## What this task involves:
Scan the following material for the string "computer" and copy each line in which it appears.
─── Provided data ───
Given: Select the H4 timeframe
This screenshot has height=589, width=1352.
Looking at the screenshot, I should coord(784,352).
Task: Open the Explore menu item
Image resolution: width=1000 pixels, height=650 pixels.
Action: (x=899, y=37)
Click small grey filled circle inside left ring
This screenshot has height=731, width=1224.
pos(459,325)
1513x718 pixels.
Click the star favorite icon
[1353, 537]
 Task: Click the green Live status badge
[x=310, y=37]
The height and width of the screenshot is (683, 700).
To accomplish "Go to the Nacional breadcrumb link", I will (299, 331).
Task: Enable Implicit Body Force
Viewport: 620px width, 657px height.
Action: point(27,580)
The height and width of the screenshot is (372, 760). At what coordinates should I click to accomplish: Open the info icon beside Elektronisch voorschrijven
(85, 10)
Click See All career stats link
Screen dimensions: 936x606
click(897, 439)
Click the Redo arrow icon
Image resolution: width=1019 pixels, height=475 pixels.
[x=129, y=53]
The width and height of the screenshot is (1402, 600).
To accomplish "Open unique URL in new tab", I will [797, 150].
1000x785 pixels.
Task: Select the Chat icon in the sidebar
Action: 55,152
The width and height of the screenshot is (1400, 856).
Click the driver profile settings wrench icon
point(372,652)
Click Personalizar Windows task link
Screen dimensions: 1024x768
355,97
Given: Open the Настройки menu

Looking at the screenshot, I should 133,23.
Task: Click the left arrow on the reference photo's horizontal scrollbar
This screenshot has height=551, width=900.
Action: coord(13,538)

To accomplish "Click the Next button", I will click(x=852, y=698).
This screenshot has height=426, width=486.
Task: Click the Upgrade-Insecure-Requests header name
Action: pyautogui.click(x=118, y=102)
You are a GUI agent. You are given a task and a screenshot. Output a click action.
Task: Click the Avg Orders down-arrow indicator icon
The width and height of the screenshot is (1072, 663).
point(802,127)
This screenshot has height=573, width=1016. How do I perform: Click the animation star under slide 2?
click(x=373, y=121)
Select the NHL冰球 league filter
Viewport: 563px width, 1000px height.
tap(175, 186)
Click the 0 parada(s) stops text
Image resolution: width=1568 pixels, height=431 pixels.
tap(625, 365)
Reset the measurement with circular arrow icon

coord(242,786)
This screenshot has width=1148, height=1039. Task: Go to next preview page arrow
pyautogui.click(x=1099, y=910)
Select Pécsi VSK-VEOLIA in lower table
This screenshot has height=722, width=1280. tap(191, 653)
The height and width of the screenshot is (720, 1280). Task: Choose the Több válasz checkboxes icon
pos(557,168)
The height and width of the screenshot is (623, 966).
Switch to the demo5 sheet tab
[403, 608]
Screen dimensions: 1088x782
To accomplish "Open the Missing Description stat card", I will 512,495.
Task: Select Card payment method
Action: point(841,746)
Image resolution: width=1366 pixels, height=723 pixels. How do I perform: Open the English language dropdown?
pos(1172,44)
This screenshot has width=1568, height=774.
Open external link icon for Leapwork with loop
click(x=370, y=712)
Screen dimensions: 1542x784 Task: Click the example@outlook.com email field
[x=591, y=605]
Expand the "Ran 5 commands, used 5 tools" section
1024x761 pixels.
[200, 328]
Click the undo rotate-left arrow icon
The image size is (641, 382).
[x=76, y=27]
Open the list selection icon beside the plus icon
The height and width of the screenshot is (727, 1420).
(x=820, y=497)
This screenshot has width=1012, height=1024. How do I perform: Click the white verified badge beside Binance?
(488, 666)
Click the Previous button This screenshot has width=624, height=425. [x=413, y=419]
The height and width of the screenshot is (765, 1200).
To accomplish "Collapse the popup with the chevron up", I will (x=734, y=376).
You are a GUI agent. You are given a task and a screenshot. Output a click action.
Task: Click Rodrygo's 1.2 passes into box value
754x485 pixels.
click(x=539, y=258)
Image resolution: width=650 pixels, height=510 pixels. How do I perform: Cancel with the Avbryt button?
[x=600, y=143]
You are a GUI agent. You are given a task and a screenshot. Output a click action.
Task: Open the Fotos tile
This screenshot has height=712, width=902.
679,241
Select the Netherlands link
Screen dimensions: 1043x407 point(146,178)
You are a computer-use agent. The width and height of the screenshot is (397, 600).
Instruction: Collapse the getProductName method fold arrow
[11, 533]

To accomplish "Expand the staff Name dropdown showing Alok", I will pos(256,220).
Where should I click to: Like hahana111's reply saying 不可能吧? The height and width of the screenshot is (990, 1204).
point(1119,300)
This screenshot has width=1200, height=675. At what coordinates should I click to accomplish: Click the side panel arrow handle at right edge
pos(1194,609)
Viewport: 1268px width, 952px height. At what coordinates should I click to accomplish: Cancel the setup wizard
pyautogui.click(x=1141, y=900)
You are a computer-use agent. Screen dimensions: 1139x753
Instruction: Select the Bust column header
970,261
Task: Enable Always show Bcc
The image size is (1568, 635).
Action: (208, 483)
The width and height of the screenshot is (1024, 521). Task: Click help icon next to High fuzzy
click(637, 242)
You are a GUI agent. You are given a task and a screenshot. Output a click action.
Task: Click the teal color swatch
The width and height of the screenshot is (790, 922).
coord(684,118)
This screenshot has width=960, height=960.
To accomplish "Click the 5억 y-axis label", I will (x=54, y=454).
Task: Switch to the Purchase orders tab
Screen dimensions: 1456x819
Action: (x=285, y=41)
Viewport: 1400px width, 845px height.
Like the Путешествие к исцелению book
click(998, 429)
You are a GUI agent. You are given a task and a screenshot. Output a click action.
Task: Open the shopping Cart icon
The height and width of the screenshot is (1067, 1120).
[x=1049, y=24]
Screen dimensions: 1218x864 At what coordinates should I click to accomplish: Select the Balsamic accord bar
───
## Result of this exercise:
You are a computer-use agent. The width and height of the screenshot is (397, 600).
You are a computer-use agent. Screen dimensions: 1139x753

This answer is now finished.